Comme nous popinions, flagornant d'un ton pénétré la magnificence de notre hôte, un esclave posa sur la table une larve d'argent, squelette en miniature, si bien ajusté que les articulations et les vertèbres se mouvaient en tous sens, de la meilleure grâce. Puis, ayant saisi la poupée, au moyen d'une ficelle intérieure il lui donna plusieurs sortes d'attitudes, la prenant tour à tour et la remettant au milieu du couvert, jusques au temps que Trimalchio se mit à déclamer:

Heu! heu! malheur à nous! l'homme, tout entier, n'est qu'un pur néant!
Combien fragile notre existence! Et pendue au plus cassant des fils!
Ainsi nous serons tous, quand Orcus nous emportera.
Donc, vivons au mieux, tant que vivre nous est permis.

Le myriologue et nos courbettes furent interrompus. Un deuxième service qui, à la vérité, ne répondait guère à notre désir, parut en même temps. Néanmoins, une curiosité nouvelle fixa bientôt les regards de la compagnie. C'était un globe en manière de surtout, dont l'orbe était paré des signes du zodiaque. [Pg 75]Au-dessus de chaque peinture, le majordome avait placé des mets qui, par leur essence ou leur forme, se pouvaient rattacher à ces constellations.
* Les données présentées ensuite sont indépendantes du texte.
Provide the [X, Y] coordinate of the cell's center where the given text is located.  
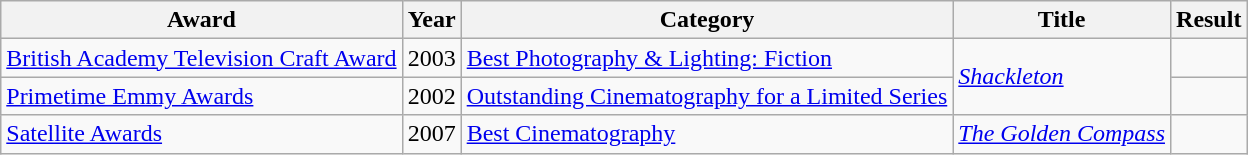
2002 [432, 96]
2007 [432, 134]
Best Cinematography [707, 134]
Result [1209, 20]
Shackleton [1062, 77]
2003 [432, 58]
British Academy Television Craft Award [202, 58]
Title [1062, 20]
Category [707, 20]
Year [432, 20]
Outstanding Cinematography for a Limited Series [707, 96]
Satellite Awards [202, 134]
Primetime Emmy Awards [202, 96]
Award [202, 20]
The Golden Compass [1062, 134]
Best Photography & Lighting: Fiction [707, 58]
Identify which cell holds the provided text, then report its (X, Y) central coordinate. 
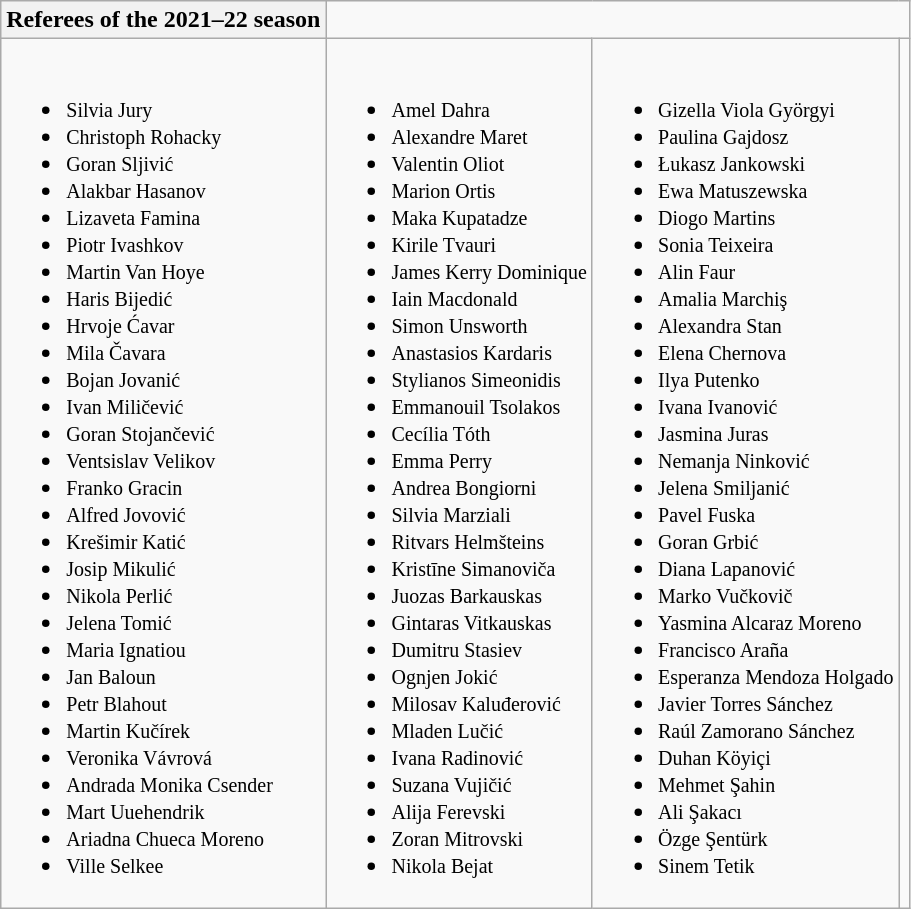
Referees of the 2021–22 season (164, 20)
Return (X, Y) of the center of cell containing provided text 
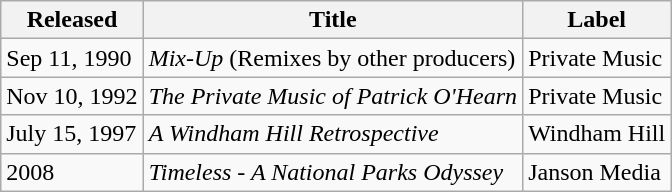
Timeless - A National Parks Odyssey (332, 172)
Label (597, 20)
July 15, 1997 (72, 134)
Title (332, 20)
Nov 10, 1992 (72, 96)
2008 (72, 172)
A Windham Hill Retrospective (332, 134)
Released (72, 20)
Windham Hill (597, 134)
Janson Media (597, 172)
Mix-Up (Remixes by other producers) (332, 58)
The Private Music of Patrick O'Hearn (332, 96)
Sep 11, 1990 (72, 58)
Pinpoint the cell where the given text exists, returning its [x, y] midpoint coordinate. 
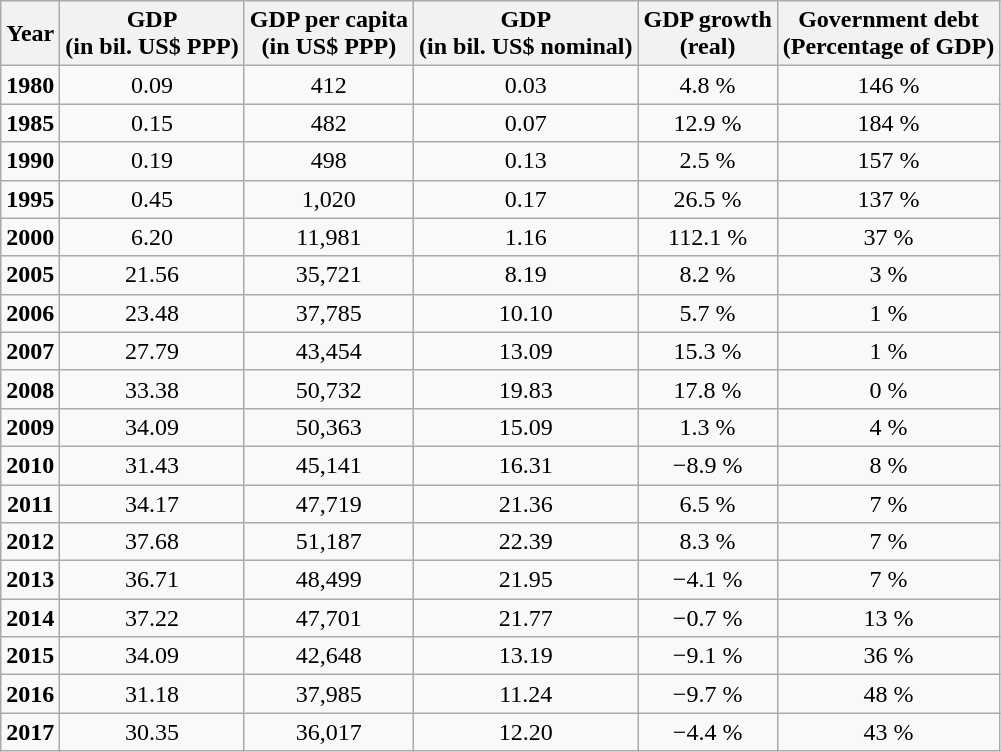
3 % [888, 275]
2007 [30, 351]
2010 [30, 465]
0.07 [526, 123]
37.68 [152, 542]
11.24 [526, 694]
23.48 [152, 313]
5.7 % [708, 313]
31.43 [152, 465]
0.17 [526, 199]
12.9 % [708, 123]
2013 [30, 580]
−4.4 % [708, 732]
4.8 % [708, 85]
2000 [30, 237]
−8.9 % [708, 465]
37,985 [328, 694]
8.3 % [708, 542]
37,785 [328, 313]
30.35 [152, 732]
16.31 [526, 465]
498 [328, 161]
43 % [888, 732]
22.39 [526, 542]
184 % [888, 123]
482 [328, 123]
50,732 [328, 389]
47,719 [328, 503]
GDP(in bil. US$ nominal) [526, 34]
21.95 [526, 580]
10.10 [526, 313]
2016 [30, 694]
−0.7 % [708, 618]
146 % [888, 85]
0.03 [526, 85]
1985 [30, 123]
35,721 [328, 275]
GDP(in bil. US$ PPP) [152, 34]
33.38 [152, 389]
51,187 [328, 542]
11,981 [328, 237]
8 % [888, 465]
42,648 [328, 656]
0.45 [152, 199]
1990 [30, 161]
0.15 [152, 123]
21.56 [152, 275]
2015 [30, 656]
36.71 [152, 580]
GDP per capita(in US$ PPP) [328, 34]
21.36 [526, 503]
157 % [888, 161]
2008 [30, 389]
36 % [888, 656]
2006 [30, 313]
2012 [30, 542]
45,141 [328, 465]
−9.1 % [708, 656]
Year [30, 34]
2009 [30, 427]
Government debt(Percentage of GDP) [888, 34]
2014 [30, 618]
−4.1 % [708, 580]
1.16 [526, 237]
13 % [888, 618]
27.79 [152, 351]
2011 [30, 503]
36,017 [328, 732]
412 [328, 85]
8.2 % [708, 275]
2017 [30, 732]
1995 [30, 199]
48 % [888, 694]
34.17 [152, 503]
8.19 [526, 275]
0.13 [526, 161]
0 % [888, 389]
26.5 % [708, 199]
4 % [888, 427]
19.83 [526, 389]
0.09 [152, 85]
13.09 [526, 351]
15.09 [526, 427]
17.8 % [708, 389]
31.18 [152, 694]
6.5 % [708, 503]
1.3 % [708, 427]
21.77 [526, 618]
1980 [30, 85]
37 % [888, 237]
50,363 [328, 427]
0.19 [152, 161]
37.22 [152, 618]
112.1 % [708, 237]
13.19 [526, 656]
15.3 % [708, 351]
1,020 [328, 199]
2005 [30, 275]
6.20 [152, 237]
−9.7 % [708, 694]
48,499 [328, 580]
12.20 [526, 732]
2.5 % [708, 161]
GDP growth(real) [708, 34]
47,701 [328, 618]
43,454 [328, 351]
137 % [888, 199]
Find where the given text appears and provide that cell's center as [x, y] coordinate. 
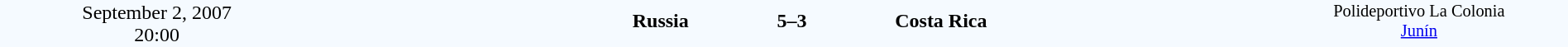
September 2, 200720:00 [157, 23]
Costa Rica [1082, 22]
5–3 [791, 22]
Russia [501, 22]
Polideportivo La ColoniaJunín [1419, 23]
Scan for the cell matching the given text and deliver its (x, y) coordinate at center. 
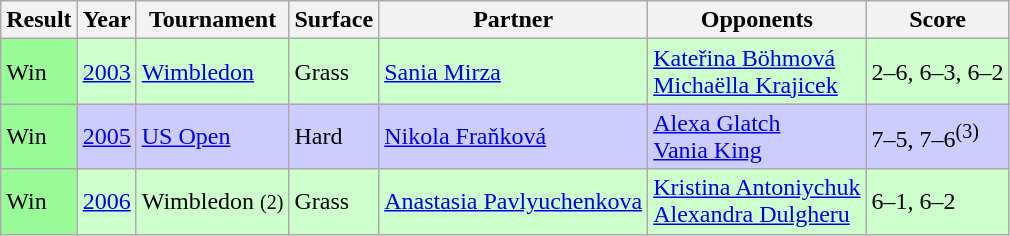
US Open (212, 136)
Nikola Fraňková (514, 136)
6–1, 6–2 (938, 202)
Wimbledon (2) (212, 202)
Surface (334, 20)
2006 (106, 202)
Opponents (757, 20)
2003 (106, 72)
2–6, 6–3, 6–2 (938, 72)
Sania Mirza (514, 72)
7–5, 7–6(3) (938, 136)
Alexa Glatch Vania King (757, 136)
Kristina Antoniychuk Alexandra Dulgheru (757, 202)
Wimbledon (212, 72)
Hard (334, 136)
Kateřina Böhmová Michaëlla Krajicek (757, 72)
Year (106, 20)
Result (39, 20)
2005 (106, 136)
Score (938, 20)
Partner (514, 20)
Anastasia Pavlyuchenkova (514, 202)
Tournament (212, 20)
Find where the given text appears and provide that cell's center as [X, Y] coordinate. 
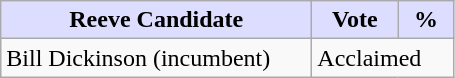
Reeve Candidate [156, 20]
Vote [355, 20]
% [426, 20]
Bill Dickinson (incumbent) [156, 58]
Acclaimed [383, 58]
Determine the [X, Y] coordinate at the center of the cell enclosing the given text.  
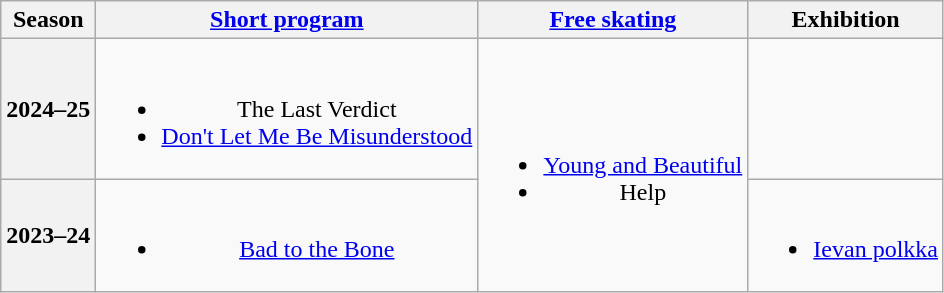
Young and Beautiful Help [613, 166]
Ievan polkka [846, 236]
2024–25 [48, 109]
2023–24 [48, 236]
The Last Verdict Don't Let Me Be Misunderstood [287, 109]
Bad to the Bone [287, 236]
Season [48, 20]
Short program [287, 20]
Free skating [613, 20]
Exhibition [846, 20]
Output the [X, Y] coordinate of the center of the cell containing the given text.  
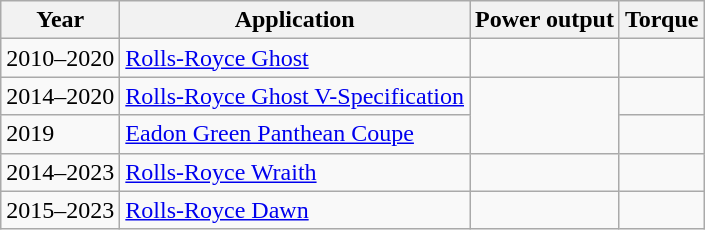
Rolls-Royce Ghost [295, 58]
Eadon Green Panthean Coupe [295, 134]
Power output [545, 20]
2010–2020 [60, 58]
Rolls-Royce Ghost V-Specification [295, 96]
Application [295, 20]
2019 [60, 134]
2014–2023 [60, 172]
Torque [661, 20]
2015–2023 [60, 210]
2014–2020 [60, 96]
Year [60, 20]
Rolls-Royce Wraith [295, 172]
Rolls-Royce Dawn [295, 210]
Extract the [x, y] coordinate from the center of the cell holding the provided text.  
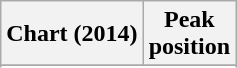
Chart (2014) [72, 34]
Peakposition [189, 34]
Return [X, Y] of the center of cell containing provided text 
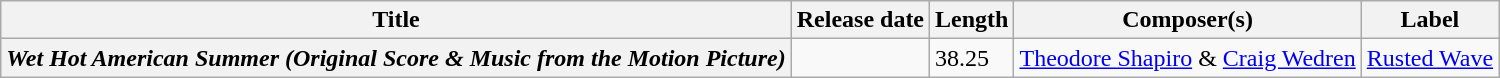
Length [972, 20]
Title [396, 20]
Rusted Wave [1430, 58]
Release date [860, 20]
Wet Hot American Summer (Original Score & Music from the Motion Picture) [396, 58]
38.25 [972, 58]
Label [1430, 20]
Composer(s) [1188, 20]
Theodore Shapiro & Craig Wedren [1188, 58]
Detect which cell encompasses the target text, then output its (x, y) center coordinate. 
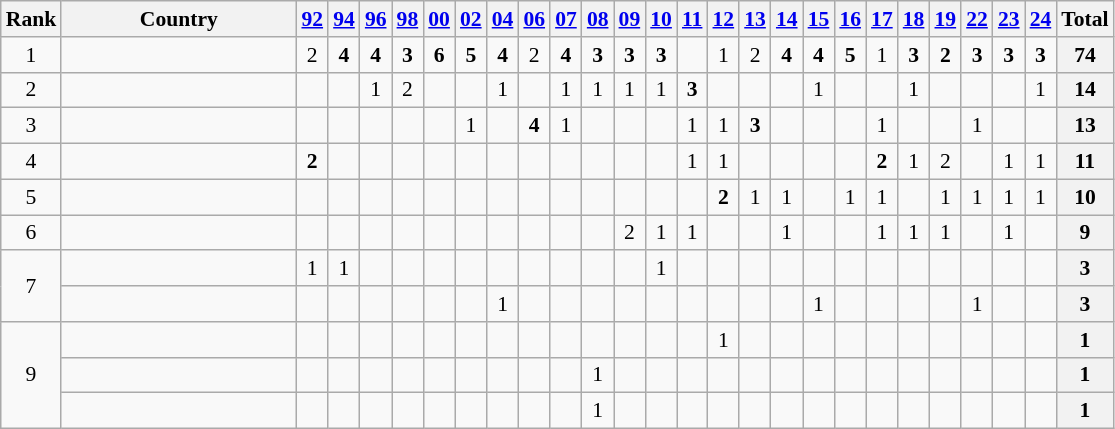
98 (408, 19)
92 (312, 19)
02 (471, 19)
7 (32, 286)
24 (1041, 19)
07 (566, 19)
Country (178, 19)
06 (534, 19)
04 (503, 19)
00 (439, 19)
Rank (32, 19)
16 (850, 19)
22 (977, 19)
18 (914, 19)
Total (1084, 19)
12 (723, 19)
09 (630, 19)
74 (1084, 55)
96 (376, 19)
23 (1009, 19)
17 (882, 19)
19 (945, 19)
94 (344, 19)
08 (598, 19)
15 (819, 19)
For the text-containing cell, return its midpoint in (X, Y) coordinate format. 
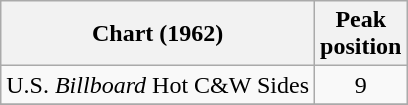
U.S. Billboard Hot C&W Sides (158, 85)
Peakposition (361, 34)
Chart (1962) (158, 34)
9 (361, 85)
Return [x, y] of the center of cell containing provided text 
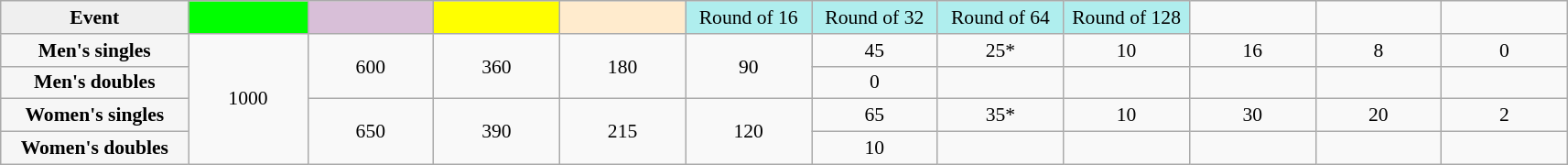
2 [1505, 115]
Men's singles [95, 50]
1000 [248, 99]
Round of 16 [749, 17]
360 [497, 66]
120 [749, 132]
Round of 32 [874, 17]
215 [622, 132]
65 [874, 115]
30 [1252, 115]
650 [371, 132]
90 [749, 66]
Event [95, 17]
Round of 128 [1127, 17]
Women's singles [95, 115]
600 [371, 66]
Women's doubles [95, 148]
25* [1000, 50]
16 [1252, 50]
20 [1379, 115]
35* [1000, 115]
390 [497, 132]
Round of 64 [1000, 17]
45 [874, 50]
8 [1379, 50]
Men's doubles [95, 82]
180 [622, 66]
From the cell containing the given text, extract its center point as [x, y] coordinate. 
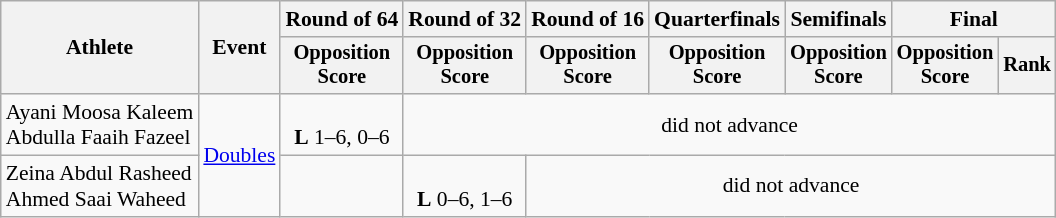
Rank [1027, 66]
Round of 32 [464, 19]
Quarterfinals [717, 19]
L 1–6, 0–6 [342, 124]
Ayani Moosa KaleemAbdulla Faaih Fazeel [100, 124]
Zeina Abdul RasheedAhmed Saai Waheed [100, 186]
Event [239, 48]
Round of 16 [588, 19]
Semifinals [838, 19]
L 0–6, 1–6 [464, 186]
Athlete [100, 48]
Final [974, 19]
Doubles [239, 155]
Round of 64 [342, 19]
Identify which cell holds the provided text, then report its (X, Y) central coordinate. 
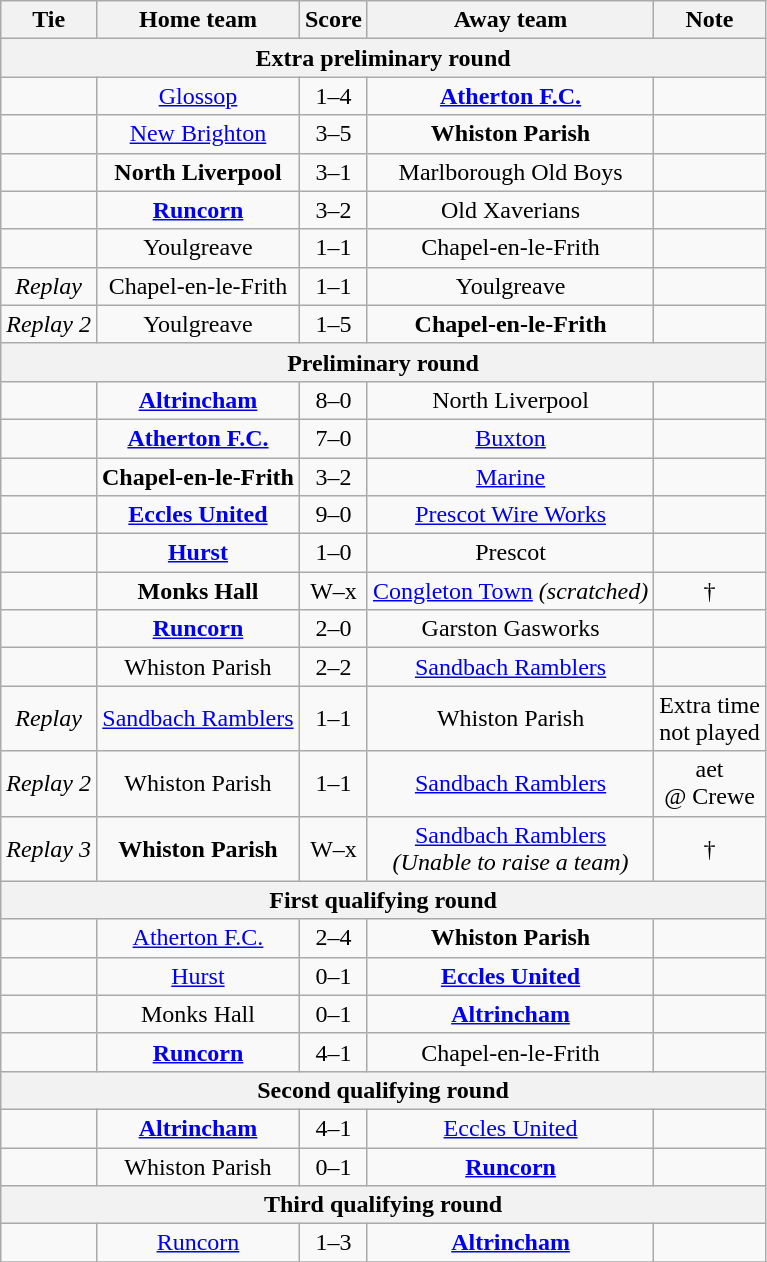
1–0 (333, 553)
9–0 (333, 515)
Prescot (510, 553)
2–2 (333, 667)
Third qualifying round (384, 1205)
New Brighton (198, 134)
Garston Gasworks (510, 629)
7–0 (333, 438)
Sandbach Ramblers(Unable to raise a team) (510, 848)
8–0 (333, 400)
3–1 (333, 172)
Marlborough Old Boys (510, 172)
Preliminary round (384, 362)
Tie (49, 20)
2–4 (333, 938)
Extra timenot played (710, 718)
1–3 (333, 1243)
Home team (198, 20)
Extra preliminary round (384, 58)
Prescot Wire Works (510, 515)
Away team (510, 20)
1–5 (333, 324)
3–5 (333, 134)
aet@ Crewe (710, 784)
Marine (510, 477)
Score (333, 20)
Old Xaverians (510, 210)
Second qualifying round (384, 1090)
1–4 (333, 96)
Buxton (510, 438)
First qualifying round (384, 900)
Note (710, 20)
Replay 3 (49, 848)
2–0 (333, 629)
Congleton Town (scratched) (510, 591)
Glossop (198, 96)
Find where the given text appears and provide that cell's center as [X, Y] coordinate. 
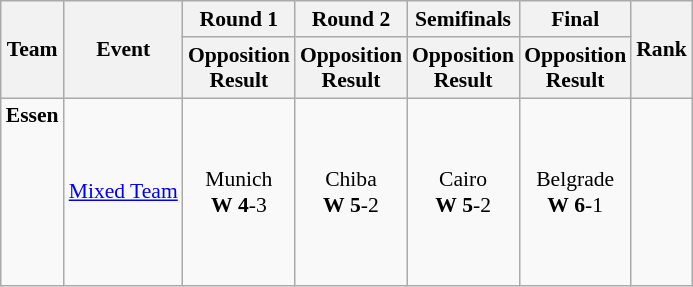
Cairo W 5-2 [463, 192]
Round 2 [351, 19]
Team [32, 50]
Semifinals [463, 19]
Essen [32, 192]
Rank [662, 50]
Round 1 [239, 19]
Chiba W 5-2 [351, 192]
Mixed Team [124, 192]
Final [575, 19]
Munich W 4-3 [239, 192]
Event [124, 50]
Belgrade W 6-1 [575, 192]
Provide the (x, y) coordinate of the cell's center where the given text is located.  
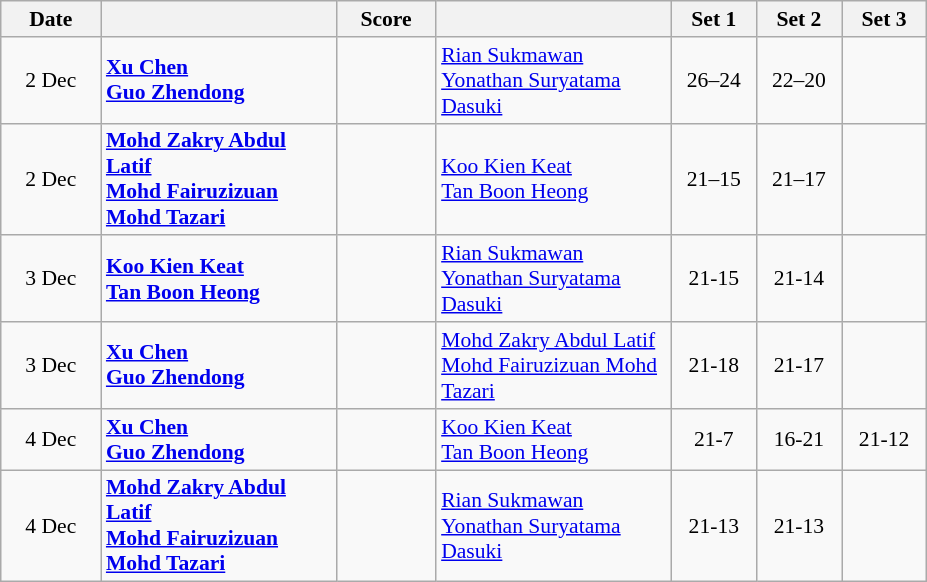
Set 3 (884, 19)
21-18 (714, 366)
16-21 (798, 440)
21-14 (798, 280)
21–17 (798, 179)
21-15 (714, 280)
21-7 (714, 440)
Set 2 (798, 19)
21-12 (884, 440)
22–20 (798, 80)
21-17 (798, 366)
Score (386, 19)
Date (51, 19)
21–15 (714, 179)
Set 1 (714, 19)
26–24 (714, 80)
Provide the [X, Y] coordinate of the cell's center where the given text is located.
Sur le Bélier, des pois chiches (pois du bélier); sur le Taureau, une pièce de bœuf; sur les Gémeaux, une paire de testicules et de rognons; sur le Cancer, une couronne; sur le Lion, des figues africaines; sur la Vierge, une vulve de truie érigone; sur la Balance, un peson qui, d'un côté, soutenait un poupelin, de l'autre, une croustade; sur le Scorpion, une scorpène; sur le Sagittaire, un ώτοπετὴς, lièvre cornu; sur le Capricorne, un homard; sur le Verseau, une oie; sur les Poissons, deux mulets. Au centre, le plus beau gazon du monde, fraîchement tondu, supportait un rayon de miel.

Entre temps, un éphèbe égyptien offrait du pain chaud, à la ronde, en un petit four d'argent, et, d'un fausset impitoyable, écorchait un couplet emprunté à la Farce de l'Assa fœtida. Sans beaucoup d'enthousiasme, nous nous préparions à donner l'assaut, car les mets étaient du dernier commun, lorsque Trimalchio nous apostropha:—Je vous conseille de manger dit-il; on n'est à table que pour cela.»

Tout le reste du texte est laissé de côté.